Monday, 18 September 2006

A Time for Partisanship

We should yearn for dialogue, not stridency; for calmly deliberated, rational solutions in public policy, not do-nothing bickering between shrill ideologues which leaves us with the status quo.

Frustration in America is palpable across the political spectrum. People with very different ideas about what direction is best are rightly annoyed that partisan divisiveness has engendered a climate of distrust.

Appealing to that frustration can result in some pretty compelling political advertising by candidates from any party who claim to represent a sensible deliberate approach to governance while attacking partisanship as a divisive source of political gridlock.

In my state of Washington, Republican candidate for Senate, Mike McGavick, is airing such a set of commercials. But I know that McGavick supports policies which run counter to my idea of good governance. (And his implication that incumbent Senator Cantwell is an exemplar of partisan divisiveness is dishonest. Cantwell's biggest problem may well come from the pacifist sensibilities of the liberal leaning Puget Sound electorate, many of whom were upset with the extent to which she supported Bush's Iraq policy.) More importantly, independents and moderate Republicans need to understand that in order for real dialogue to be restored, one-party control of government must be squashed.

That's right -- partisanship, specifically Democratic partisanship, is desperately needed right now to bring some balance to government so that dialogue can return.

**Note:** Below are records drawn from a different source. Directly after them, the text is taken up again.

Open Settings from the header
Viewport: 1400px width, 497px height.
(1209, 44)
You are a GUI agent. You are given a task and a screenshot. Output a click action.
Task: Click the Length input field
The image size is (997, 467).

Jack Whelan at the After the Future, summed it up brilliantly in a pair of posts (1) & (2) a month ago. Please read them both!
. . . moderates play right into the hands of the far right which hopes that no one mounts a serious opposition to their agenda. The longer the hard right can keep the moderates diverted in "reasonable" conversation, the more time it gives it to consolidate power. That's why moderates need throw their support to partisan Democrats, whether they like them or not. There is no other way to create a potent counterbalance to the power-grabbing agenda of the right. The right works hard to present a reasonable facade, but feels no need to negotiate or compromise unless it is forced to do so, and at the moment there is no political power potent enough to force such negotiations.

So my point is that moderates, if they really understood how serious the threat we are facing, would have no choice but to become partisans in opposing the current power grab by the far right. There is no way to communicate the seriousness of this threat moderately. And since moderates are inoculated against immoderate language, they cannot hear the alarm because it is alarmist. As such they are vulnerable to manipulation by the far right who achieve their ends precisely by playing moderates for the moderates that they are.

. . . There are no moderates in one-party systems; there are only collaborators. ... I consider myself a centrist, but I know many readers consider me alarmist. ... And I am particularly alarmed that moderates are still sitting on the fence because they think that's the grownup, reasonable thing to do. On the contrary, it's time to get alarmed, very alarmed.
Someone reading only this, or for that matter only Jack's articles might well complain that we have not cited the evidence that requires such an alarm. But I have to wonder what box such a person must have been living in for the last 5 years.